Truth for Giulio Regeni

Is the UK government doing enough over the terrible case of Giulio Regeni? By "enough" I mean: is the governent putting any real time and effort into supporting the campaign to find out what really happened to this Cambridge University student who was abducted and tortured to death during his PhD research in Egypt?

Is the UK government doing enough over the terrible case of Giulio Regeni?

By "enough" I mean: is the government putting any real time and effort into supporting the campaign to find out what really happened to this Cambridge University student who was abducted and tortured to death during his PhD research in Egypt?

There are grounds for thinking the answer is no. That no, the UK government isn't investing a great deal into establishing Verità per Giulio Regeni (the name of Amnesty Italy's Regeni campaign). Look for a public statement on Regeni's case on the Foreign Office's website, and you'll look in vain. There isn't one. (Indeed, in the last three months Egypt's swingeing crackdown on a whole swathe of human rights merits just one short, three-paragraph UK statement).

Regeni's mutilated body was found in a ditch on the outskirts of Cairo on 3 February. Clearly something terrible had happened. A full two months later the UK Government said it wanted to see a full and transparent investigation. The Guardian said the UK government was only then "breaking its silence" on the case.

The Foreign Affairs Committee recently expressed concern that the Government "has not been supporting the Italian authorities as forcefully as [Regeni's] murder deserved". The committee also expressed some incredulity at the Foreign Office minister Tobias Ellwood leading a trade delegation to Egypt in January and then saying he couldn't remember whether or not he'd raised human rights during the visit. Daniel Zeichner, an MP from Cambridge who's raised Regeni's case in the House of Commons (getting only a standard Government answer), has said he's "increasingly frustrated with the Government's weak response." Al Jazeera reports that the Italian government is far from pleased at London's response to Regeni's death, though for the time being we're told this via an unnamed official who reportedly wishes not to be named.

Friends and former colleagues at Cambridge are also unimpressed. On Friday they organised a large public rally in the centre of Cambridge to once again draw attention to Regeni's murder. (Note: Andrea Purgatori accuses the US government of similarly keeping a low profile on Regeni's case, preferring, it seems, to stress Egypt's significance to peace and security in the region).

Late last week Reuters reported that, contrary to the Egyptian authorities' claims, Regeni had been taken into custody by the Egyptian police at the time of his disappearance, and his torture and killing were therefore very likely to have been the work of one branch or another of Egypt's almost-completely-unaccountable security services.

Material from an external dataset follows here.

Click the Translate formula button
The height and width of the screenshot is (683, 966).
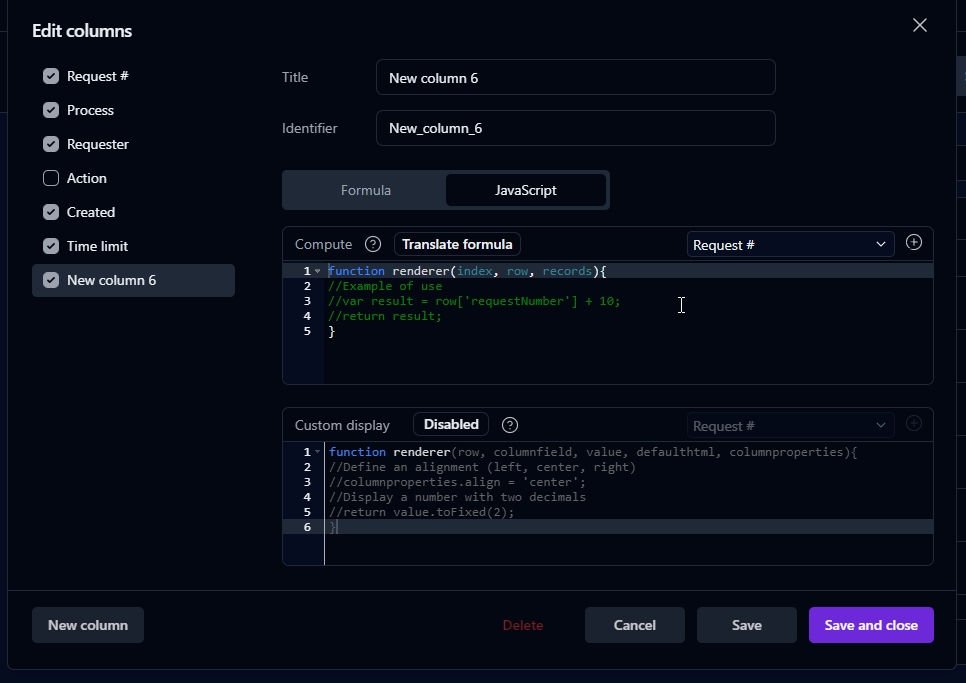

Though unusual because he was a visiting foreign student, Regeni's fate by domestic Egyptian standards is chillingly commonplace these days. Trade unionists, journalists, students, Muslim Brotherhood sympathisers, academics and numerous others have recently found themselves the subject of unwelcome visits from Egypt's increasingly hard-line authorities. An Amnesty report last year showed how a whole generation of young protesters enthused by the 2011 uprising have now been picked off under President Sisi's crackdown, many of them becoming "Generation Jail" and joining the tens of thousands of those locked up by the police and the courts. Hundreds - if not thousands - of detainees appear to have been tortured, and many have died through deliberate mistreatment or neglect and denial of medical care (something, by the way, the UK Government's recently-published Human Rights & Democracy report acknowleges to be a serious issue).

As a 28-year-old student of trade unions, Regeni could hardly have been unaware of this forbidding situation. It's nevertheless a tragic irony that he too seems to have been caught up in the maw of this monstrous turn of events in Egypt.

As it happens my partner is also an Italian with a PhD from a British university. It says a lot about the quality and prestige of British universities that people from around the world want to come here to study at places like Cambridge University. When they do you'd expect the authorities here to take some interest in their welfare. Why then isn't the UK government doing more for Giulio Regeni? We need the truth.